Excellent billet Jean-Claude!
Bien documenté, réfléchi, j’adore.
Comme tu le présentes si bien, la question est loin d’être simple. On pourrait aussi ajouter dans l’équation les impacts sociaux et économiques sur l’ensemble du cycle de vie de favoriser l’un ou l’autre des emballages.
Avant même de proposer une solution, voyons déjà sur quoi on s’entend et quels sont les faits:
le type d’énergie utilisés étaient les facteurs qui avaient le plus de
conséquences sur l’environnement, tandis que la fin de vie avait peu
d’impact.»
Pour ma part, je crois que la question doit se poser à long terme. Si l’on revient aux 4 conditions essentielles de durabilité de Natural Steps, on doit s’assurer de fermer la boucle du cycle de vie sans augmenter de manière systématique la quantité de ressources utilisées.
Dans ce contexte, la voie à explorer consiste à:
a) réduire à la source et éliminer le suremballage (la redevance demandée par Éco-Entreprise Québec va en ce sens);
b) utiliser un matériau technique et à le recycler en boucle fermée à l’infini; ou,
c) utiliser un matériau biologique et à le recycler en boucle fermé à l’infini.
Signer une pétition simplement en vue d’interdire la production de polystyrène ne nous permet pas vraiment de progresser vers l’un ou l’autre de ces idéaux. Pour reprendre les propos de McDonough et Braungart, un réglement signal une inefficacité, mais il ne présente pas la solution.
J’ai la chance de travailler avec l’industrie du plastique depuis quelques temps déjà. S’il est vrai que certaines mentalités évoluent lentement, il y a des leaders extraordinaires dans cette industrie qui, s’ils sont soutenus par les gouvernements et leurs parties prenantes, pourraient permettre au Québec de devenir un leader mondial de la chimie verte et des écoplastiques.
Pour répondre à ta question, je crois qu’il faut donc se donner une vision plus large du type d’industries et d’économie que nous voulons pour le Québec au cours du XXIe siècle. Bannir le pétrole, les centrales nucléaires, la production agricole chimique, les plastiques et le reste ne donnera rien de bon sans une vision articulée de ce que l’on veut vraiment favoriser pour l’avenir de nos enfants.
En premier lieu, il est important de distinguer les produits en polystyrène extrudés (xps) et ceux en polystyrène expansé (eps) qui sont tous deux identifiés de type 6.

######

# Objectif visé
Pouvez-vous poursuivre le commentaire sur les emballages en polystyrène à partir de sa dernière phrase, celle qui distingue le polystyrène extrudé du polystyrène expansé ?

# Données recueillies
######

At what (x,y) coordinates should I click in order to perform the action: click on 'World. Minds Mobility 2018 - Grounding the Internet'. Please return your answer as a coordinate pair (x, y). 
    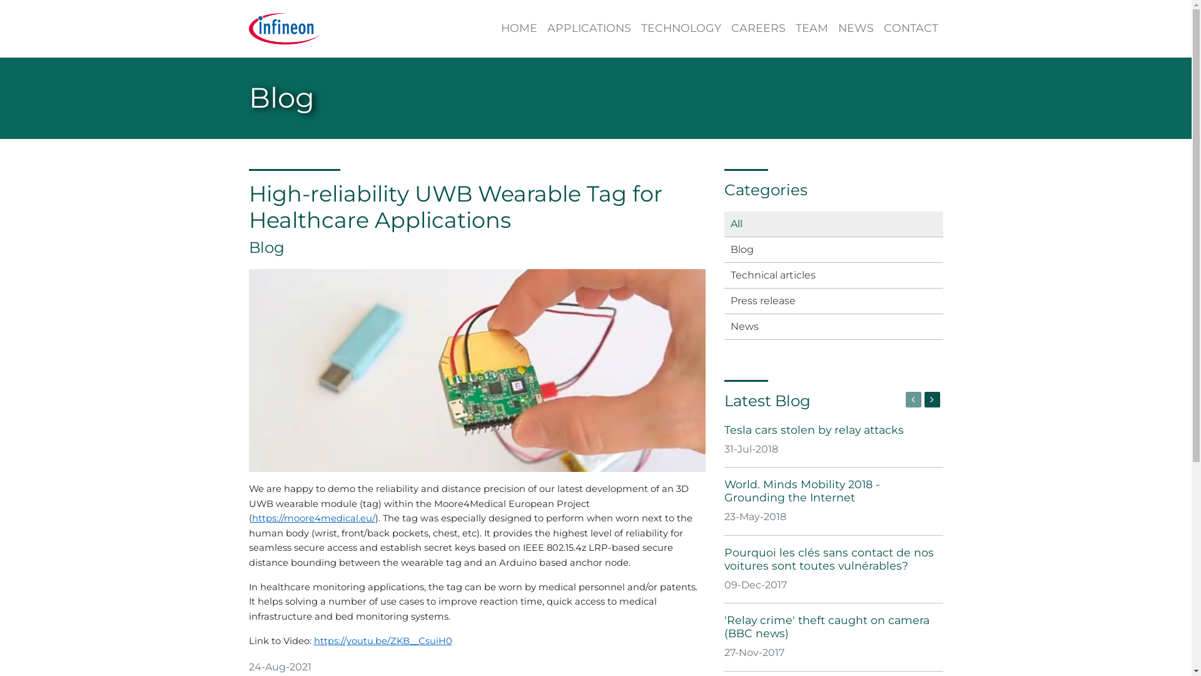
    Looking at the image, I should click on (724, 489).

######

# Réponse rédigée
Le xps est utilisé dans la plupart des emballage alimentaires dont il est question dans l’article ainsi que dans les feuilles isolantes bleues type Styrofoam. Pour sa part le eps est plutot utilisé dans la fabrication d’éléments de protection (dans les boites de carton) pour les meubles ou les appareils électroniques, pour des glacières, des équipements de protection et en isolation.
Pour faire le tour de la question de l’utilisation des hydrocarbures dans la fabrication des produits de polystyrène expansé, il faut savoir que le produit se compose à 90% d’air! La quantité d’hydrocarbures utilisée est donc négligeable! Ce même taux est ce qui permet de compresser les articles en eps envoyés au rebus. Un fois que le tracteur est passé dessus, le volume de l’élément ne représente plus qu’une fraction de lui-même.
De plus, le polystyrène est écologiquement neutre. Il ne réagit pas avec le sol ni les eaux et ne cause donc aucune contamination des sols ou des nappes phréatiques.
Le problème n’est donc pas tant le produit que la mentalité des lobby environnementaux qui recherchent une haute rentabilité bien plus que la sauvegarde de la planète! Après nous avoir fait fermer des entreprises de pâtes et papier au profit d’entreprises visant à recycler la ressources, les recycleurs écoulent désormais leur stocks en Asie pour une meilleure rentabilité. Je m’excuse de le dire mais c’est un peu écoeurant!
En bout de ligne les lobbys environnementaux ne valent guère mieux que ceux des produits pétroliers.